“Our family owns a very successful agriculture company that has been built up over the years by our family. We have a number of employees that have also shown their value to the business and we would like to retain and reward them by giving them shares in the business. However, we feel strongly about the family nature of our business and don’t want a large number of shareholders with accompanying shareholder rights we have to involve in every decision. Is this possible to achieve?”
Firstly, it is important to understand that a shareholder is the owner of equity in a company and is by virtue of being such a holder entitled to enjoy certain rights, with such rights associated with the class of shares held and the rights associated with classes of shares typically set out in the memorandum of incorporation (MOI) of the company.
With increasing competition for quality employees and employers looking at new ways to incentivise and retain staff, it has become a regular occurrence for employers to offer shareholding to key employees of the company. That said, as a shareholder there are also risks and responsibilities that accompany the ownership of the shares, and as much as employees may appreciate the benefits of shareholding the downside of also carrying risk, would not be palatable to many employees.

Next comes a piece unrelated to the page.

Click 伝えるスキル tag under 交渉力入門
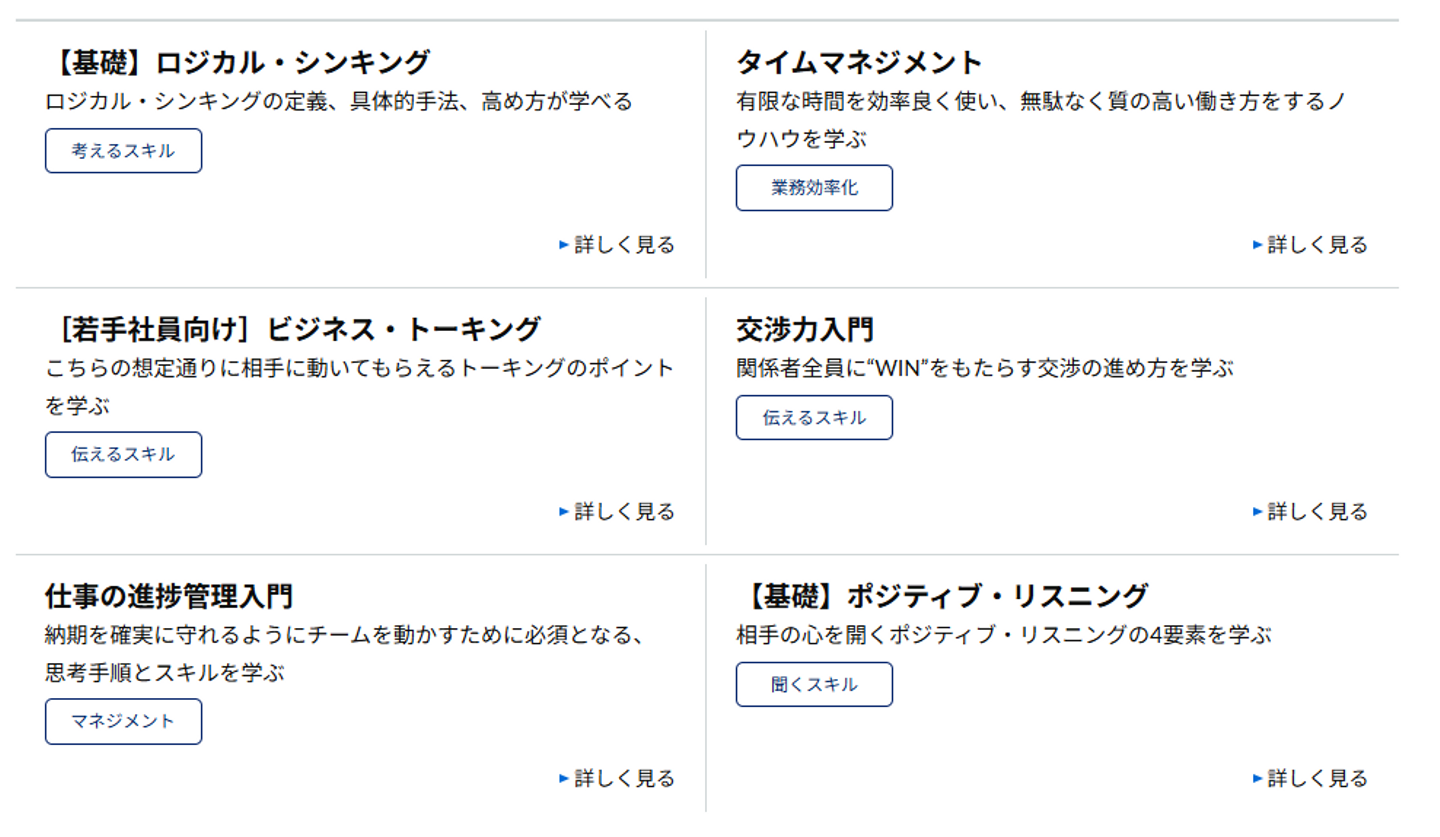1440x837 pixels. pos(814,418)
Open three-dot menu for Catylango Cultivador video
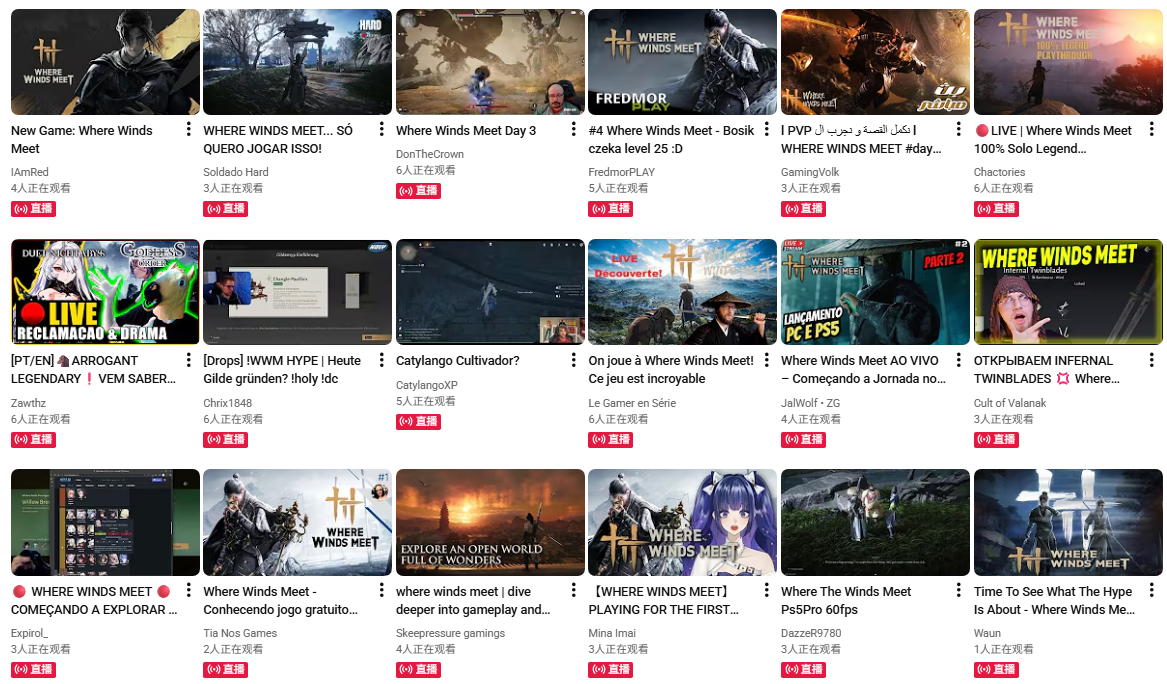1167x684 pixels. pyautogui.click(x=573, y=360)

Enter “phantom share schemes” as a popular option by employers to incentivise their staff. A phantom share scheme is defined in Regulation 81(s) of the Companies Act as a company plan or scheme in terms of which employees are granted a right to receive an amount of cash at a certain time, based on the performance of the share price of the company. With a phantom share scheme, no actual shares are issued to an employee in the way that they are issued to a shareholder of a company. With phantom share schemes a company issues units to an employee which are usually linked to the market value or growth of specific shares in the company. The allocation of the units to the employee is commonly regulated by way of a contractual arrangement between an employer and the employee with the provision that the employee will be entitled to receive a cash payment equivalent to the market value of the actual shares of the company when the company declares its dividends or at any other event which may be specified in the contract.
The payment from a phantom share scheme can be equated to a cash bonus that is received by an employee at the time specified in the contract and will thus be treated as normal income in the employee’s hands and taxable at the employee’s taxable rate. The value of the units is however linked to the value and growth of the actual shares of the company. So as the value of the company grows, the units grow simultaneously. In this way the employees who benefit are also incentivised to contribute towards the growth of the company.
Phantom share schemes grant employees the sense of sharing in the company’s growth just like shareholders without being shareholders and without being burdened with all the complexities that may accompany being a shareholder. Phantom share schemes are flexible and easily manageable as they are regulated by way of an agreement between the employer and the employee which may include any type of conditions as agreed upon between the employer and employee such as that the vesting of a unit (or further units) may be linked to performance or be time based e.g. after five years of service. Phantom share schemes are therefore an effective mechanism to consider for employees who associate their personal success to their financial goals and in turn also to the success of their employer.
Should you consider the phantom share scheme option, it would be advisable to consult with your commercial advisor regarding the setting up of the scheme to ensure that it is correctly done and that the contractual and tax arrangements in respect of your employees is appropriately addressed.